Stella: «Da noi ormai impera la mediocrazia.
Puniti i migliori»
Il giornalista-scrittore de «La Casta»«Così non va, bisogna cambiare radicalmente
il sistema pubblico di finanziamento ai partiti»
«Occorre cambiare in modo radicale il sistema del finanziamento pubblico dei partiti proprio per restituire un ruolo alla politica, che è assolutamente nobile. Non c'è democrazia senza partiti». Così il giornalista Gian Antonio Stella, firma di punta de «Il Corriere della Sera», scrittore e autore con Sergio Rizzo del bestseller «La Casta», un filone giornalistico e politico di grande successo.
Come giudica il sistema di finanziamento pubblico ai partiti?
«Non credo debba essere abolito. Occorre prevedere un aiuto ai partiti, che sono strumento di democrazia: ma è necessario un sistema diverso e trasparente. Tutto deve essere registrato e registrabile. In Italia, oggi, si possono regalare fino a 50.000 euro ai partiti in modo anonimo: la possibilità di corrompere a livello locale è più alta che a livello nazionale. Inoltre, chi finanzia un partito ha detrazioni fiscali cinquanta volte superiori rispetto a quelle previste per un finanziamento alla ricerca sul cancro: serve una parificazione delle donazioni. Sono convinto che nella politica italiana ci siano tante persone perbene, ma è indispensabile ridiscutere tutto il sistema per restituire nobiltà alla politica».
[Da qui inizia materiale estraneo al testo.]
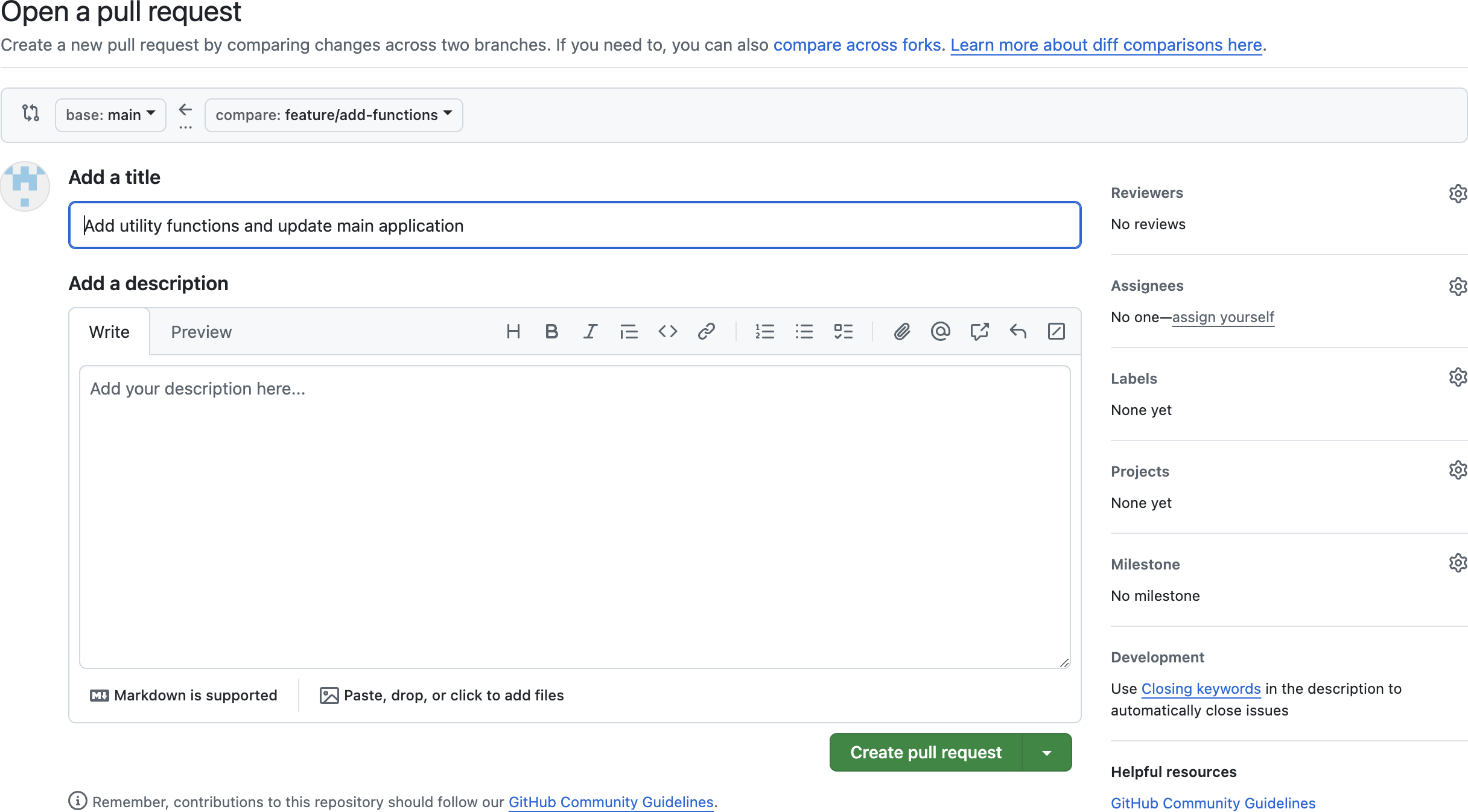Viewport: 1468px width, 812px height.
Task: Toggle bold text formatting
Action: [x=551, y=331]
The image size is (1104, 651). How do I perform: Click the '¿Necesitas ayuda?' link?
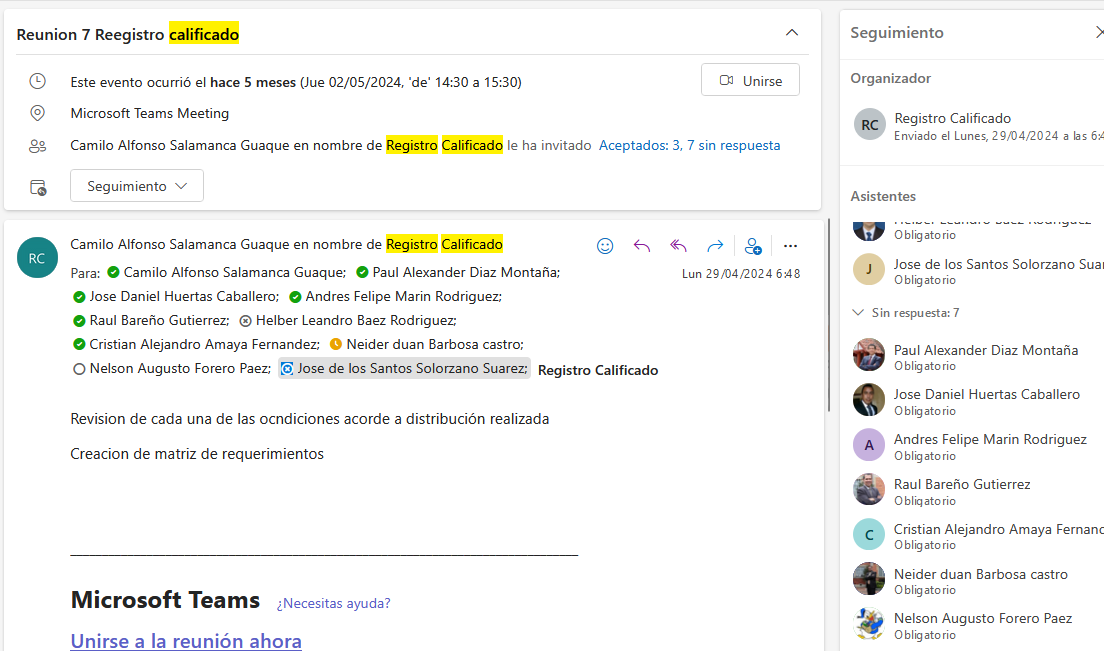333,603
Cosa ha spinto lei e Rizzo a condurre una battaglia contro i costi della politica?
«La nostra non è una battaglia qualunquista: Sergio e io abbiamo un'idea di democrazia nobile, un valore che non si può toccare. Per questo pretendiamo che ci si risponda in modo serio ai problemi che poniamo, a differenza di quel che ha fatto D'Alema nei nostri confronti con parole inaccettabili. Non bisogna confondere la democrazia con alcune sue strutture: inaccettabili ed esagerate».
Si riferisce alla degenerazione del sistema dei partiti?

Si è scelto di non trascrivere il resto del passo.